__Page text__
Of course, what we are talking about here is only the A/F ratio that produces maximum power. This is not to say that better fuel economy might not be possible by a reduction in A/F ratio due to the fact that since we are making less overall power, we may not need as much fuel for cylinder cooling, and could find some savings there. Then again… we are talking about RACING, not grocery shopping, so lighten up a little and get out there and have fun!
There are always a lot of variables in engine tuning that we could continue to converse about until the cows come home, but the only thing left to answer in our three part series is whether or not we would need a different A/F ratio when the intake air temperatures get hotter or colder.
Tune in next time for an in depth description of how air temperatures affect air density, as well as how they affect the way our engine runs! See you there.
Ben Strader Said:
Hello again everyone! It’s time for the final installment of our three part series called “Air/Fuel Ratio Management For Racers”!

__Provided data__
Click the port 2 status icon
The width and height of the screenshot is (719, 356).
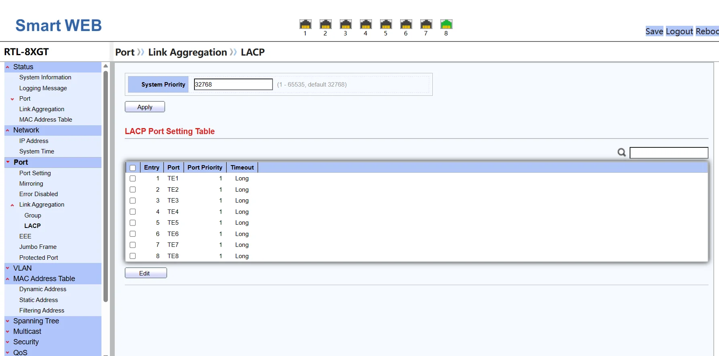pyautogui.click(x=325, y=25)
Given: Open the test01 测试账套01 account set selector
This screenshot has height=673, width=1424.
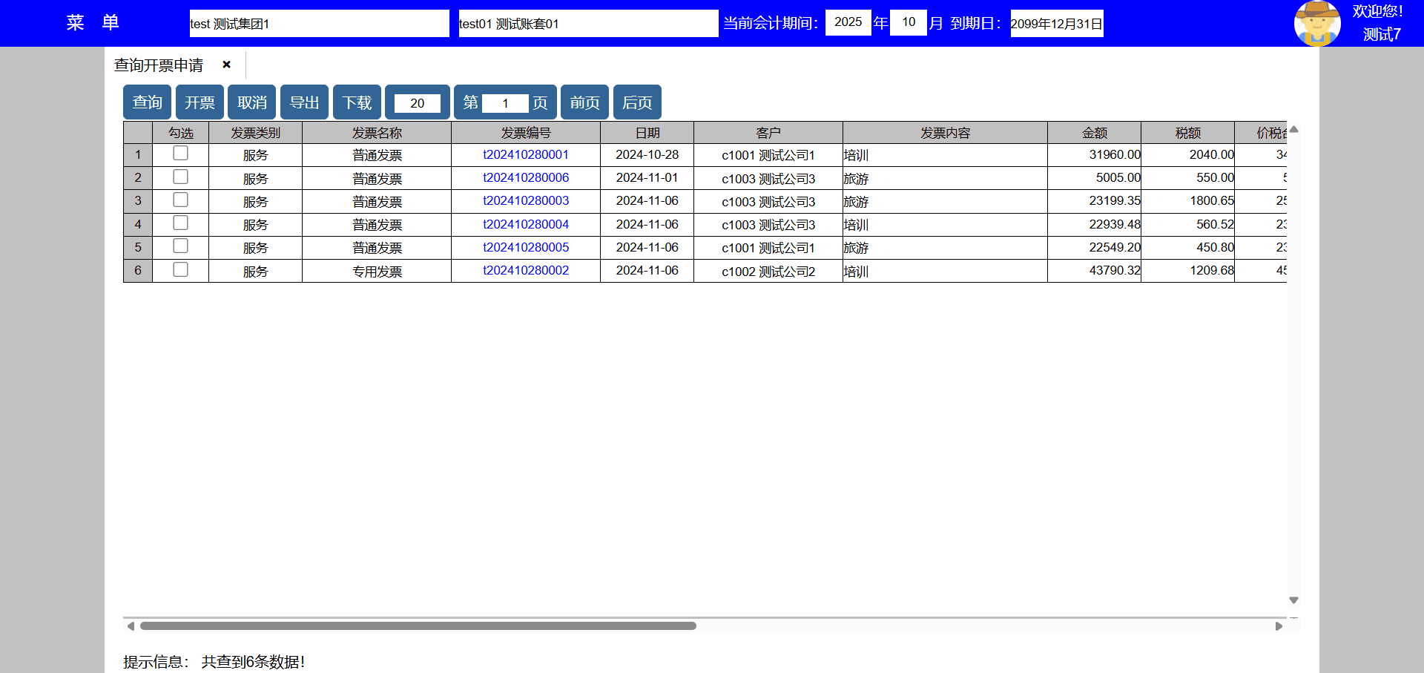Looking at the screenshot, I should pyautogui.click(x=587, y=24).
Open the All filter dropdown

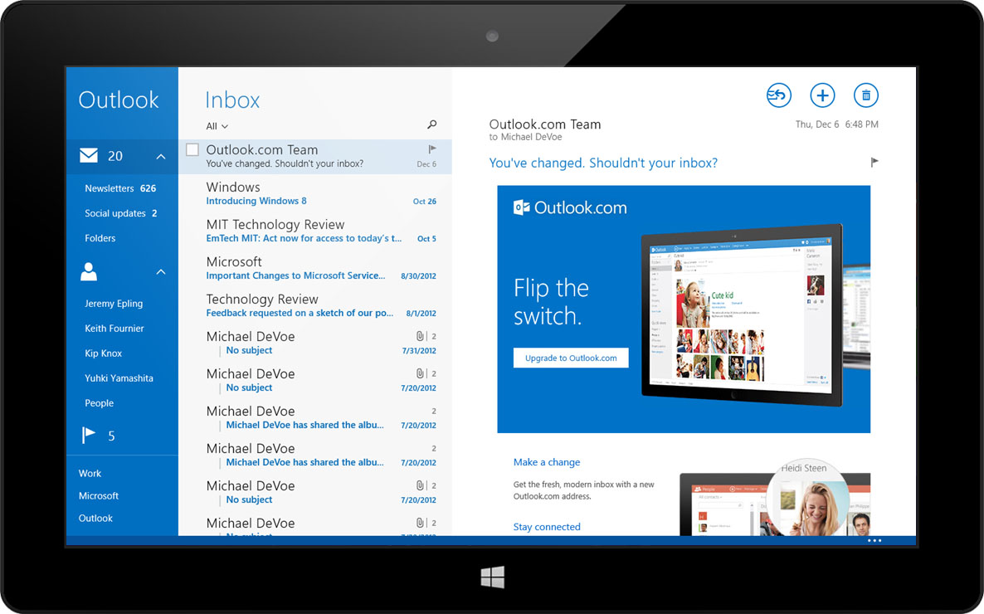tap(217, 126)
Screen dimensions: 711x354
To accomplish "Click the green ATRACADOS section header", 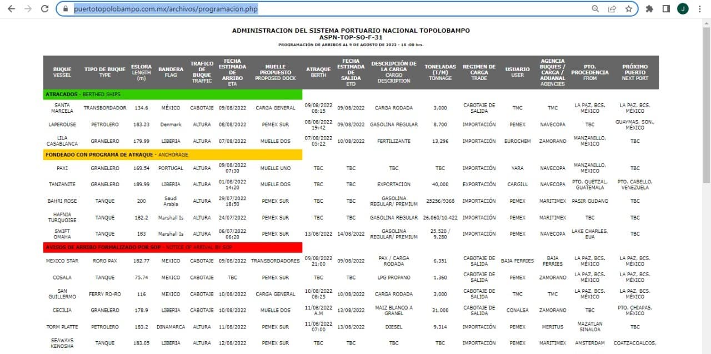I will (x=173, y=94).
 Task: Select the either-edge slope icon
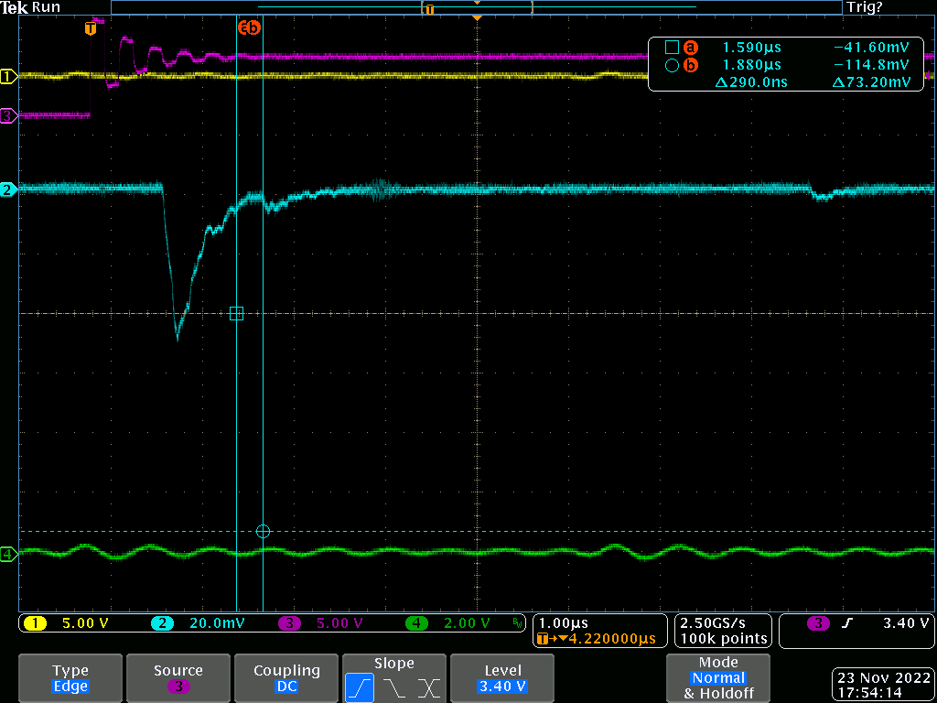[427, 687]
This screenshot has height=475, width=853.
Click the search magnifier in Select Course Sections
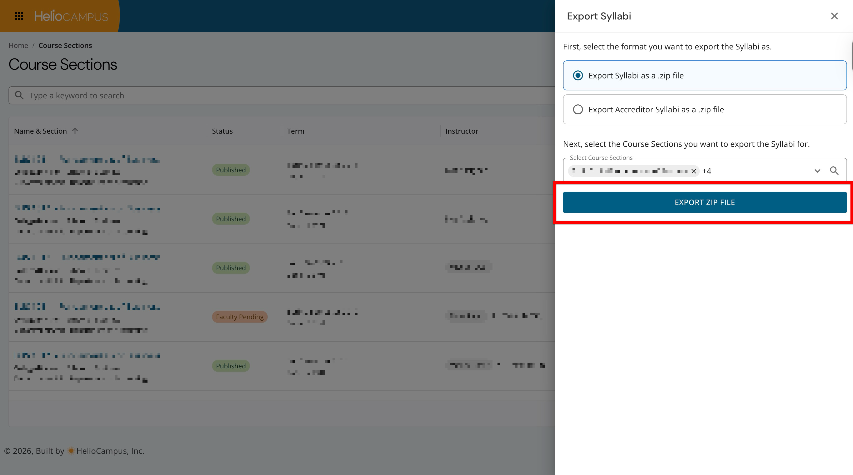[834, 171]
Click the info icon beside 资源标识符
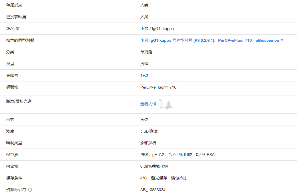297x194 pixels. tap(30, 190)
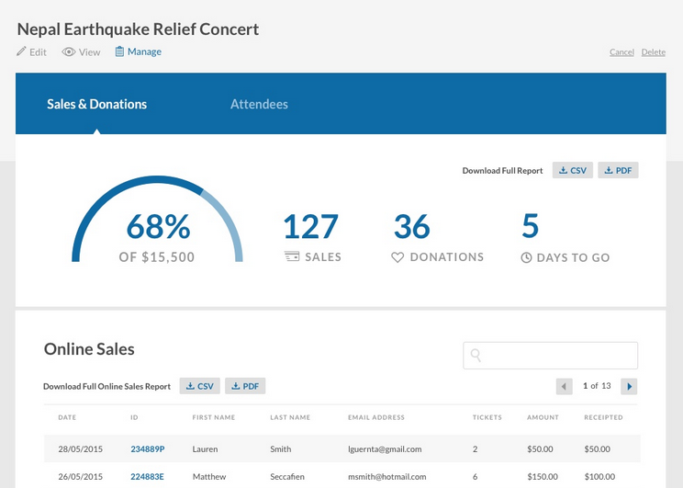Screen dimensions: 683x488
Task: Click the Edit pencil icon
Action: pyautogui.click(x=22, y=52)
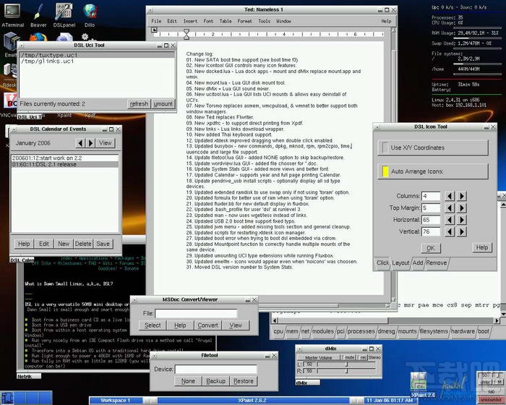
Task: Launch the Dillo browser desktop icon
Action: [x=90, y=13]
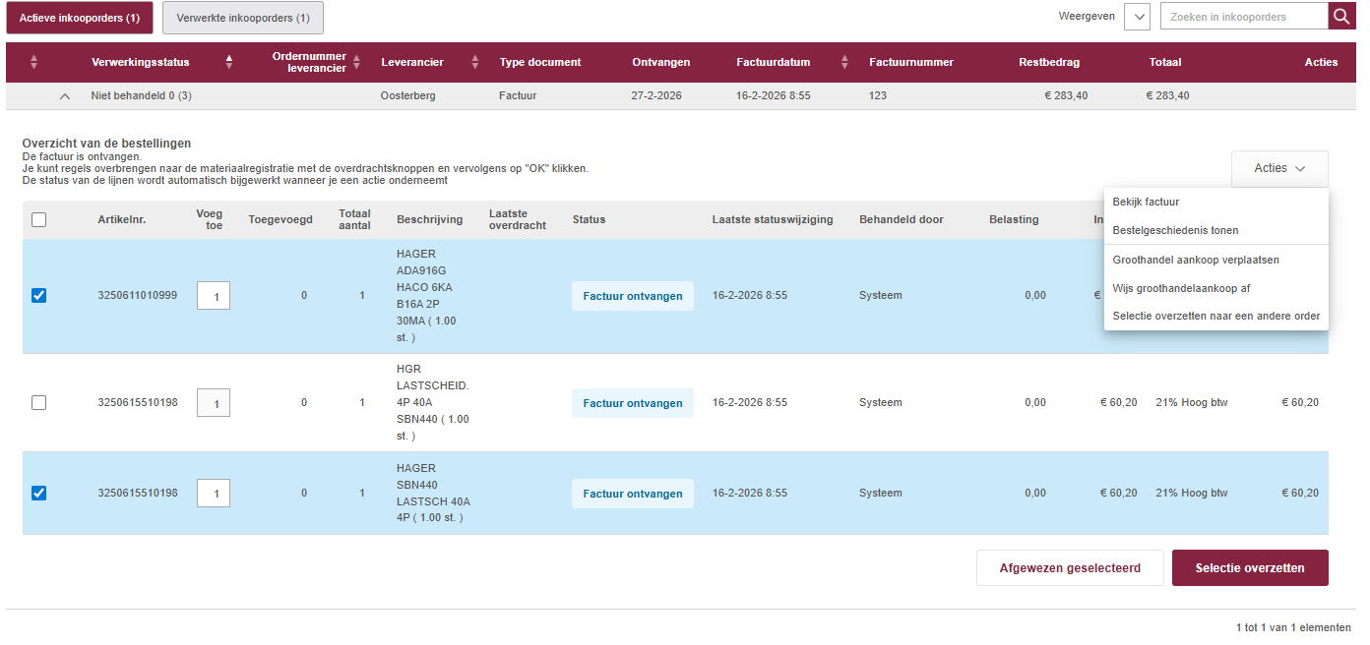This screenshot has width=1370, height=645.
Task: Click the first column sort arrows icon
Action: pos(34,62)
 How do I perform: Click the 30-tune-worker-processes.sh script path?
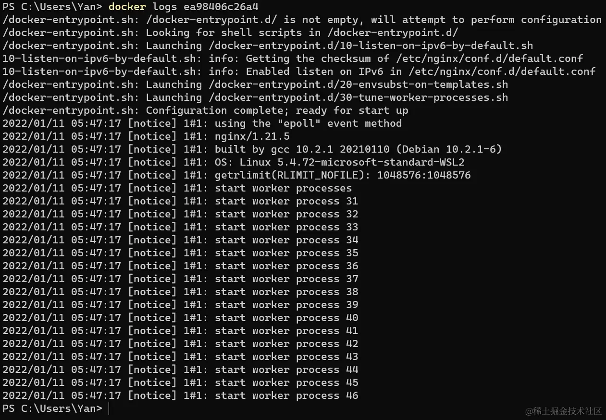(x=361, y=97)
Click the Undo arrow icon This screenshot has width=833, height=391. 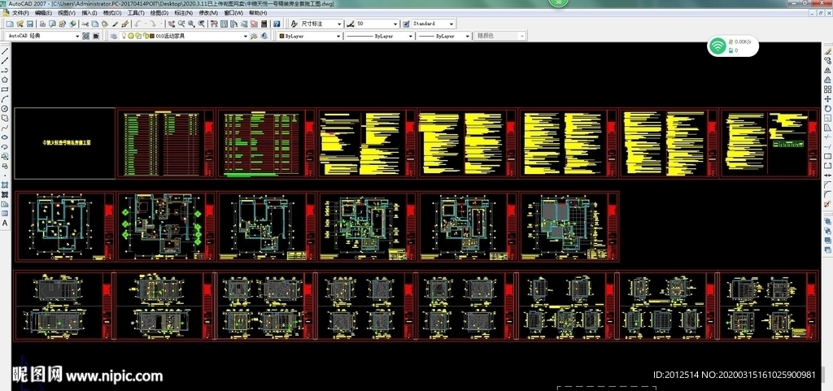click(137, 24)
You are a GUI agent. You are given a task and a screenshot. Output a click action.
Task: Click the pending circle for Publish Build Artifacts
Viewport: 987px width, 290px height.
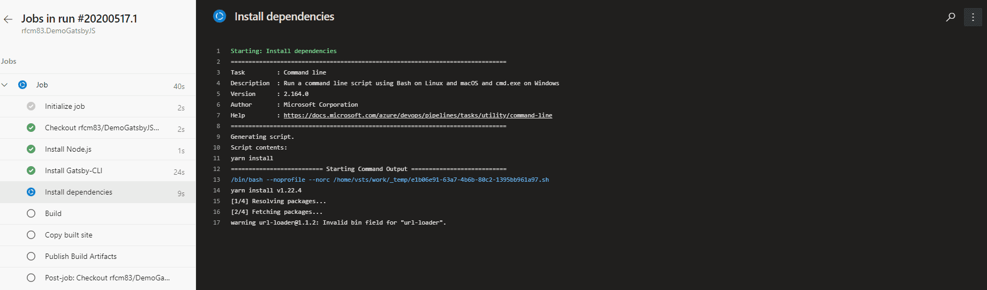point(31,256)
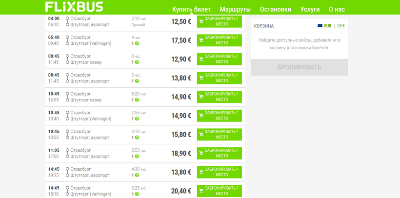Image resolution: width=400 pixels, height=198 pixels.
Task: Click cart icon on 20,40 € booking button
Action: 201,191
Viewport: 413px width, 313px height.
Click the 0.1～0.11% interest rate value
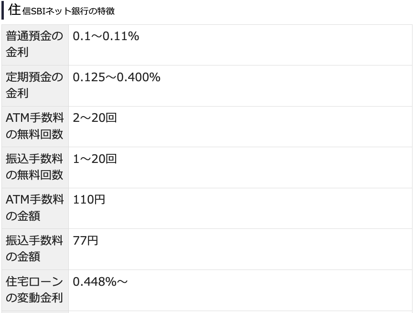106,36
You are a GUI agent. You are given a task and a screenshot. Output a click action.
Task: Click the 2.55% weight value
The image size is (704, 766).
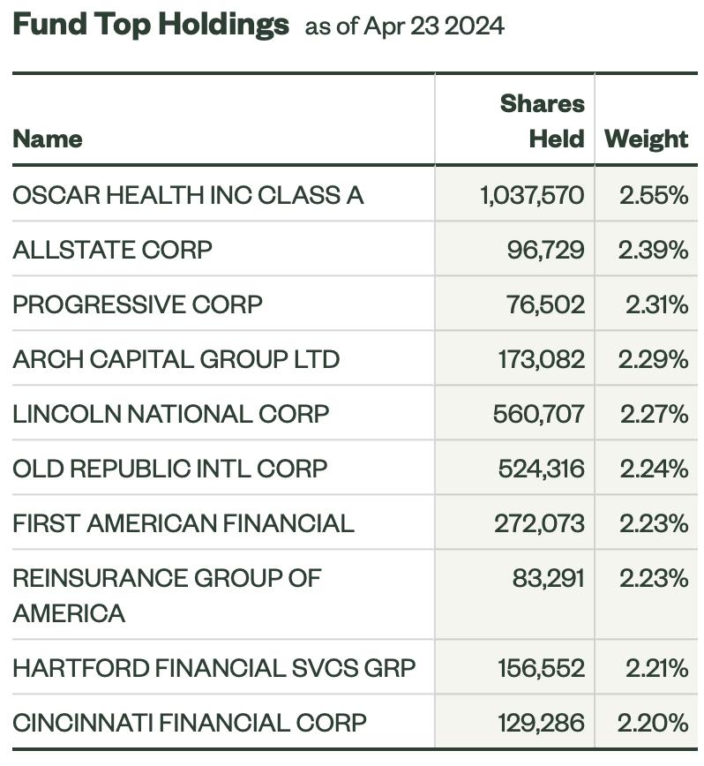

__The tasks__
1: According to the air/fuel ratio text, what is the only question left to answer in the three-part series?
2: Carry the air/fuel ratio text forward from its final sentence.
The lines are separate material, apart from the air/fuel ratio text.

__Outputs by task__
1: Whether a different A/F ratio would be needed when intake air temperatures get hotter or colder.

2:
In our last issue, we discussed how the engine reacts if we tune it on a dyno or at a track in one location and then take the engine to a totally different altitude or location. We found a government study put out in the 1920’s shows that the same air to fuel ratio would be required of the engine at any reasonable altitude. The engine made less power overall due to the lack of air density, but the ratio of air to fuel did not need to be changed because of this. Knowing this, the only thing a racer needs to do is make sure to maintain the same air fuel ratio at the track that they found to work when they were on the dyno!
In this final article of the series, we wanted to ask the question: “What happens to my engine at various inlet air temperatures, and how does this affect my choice of air fuel ratios?”
Let’s take one last look at our favorite document, “NACA report 189” to see if we can find the answer!
PART III
When I find the right Air Fuel Ratio for maximum power, will that number change when I race at tracks with different temperatures?.
If you’ll remember back to the last article, we used a mathematical formula to calculate the mass of air that went something like this:
Mass = V*D
Where:
V = the CFM of air the engine was breathing,
and
D = the density, (or weight) of one cubic foot of air.
There are primarily two things that affect the density of air. One is the air pressure, and the other is the air temperature.
We can use the following formula to determine how much one cubic foot of air weighs:
Density = 2.7 P/T
Where:
P = PSI (absolute)
And
T = Temperature in degrees Rankine (Degrees F + 460)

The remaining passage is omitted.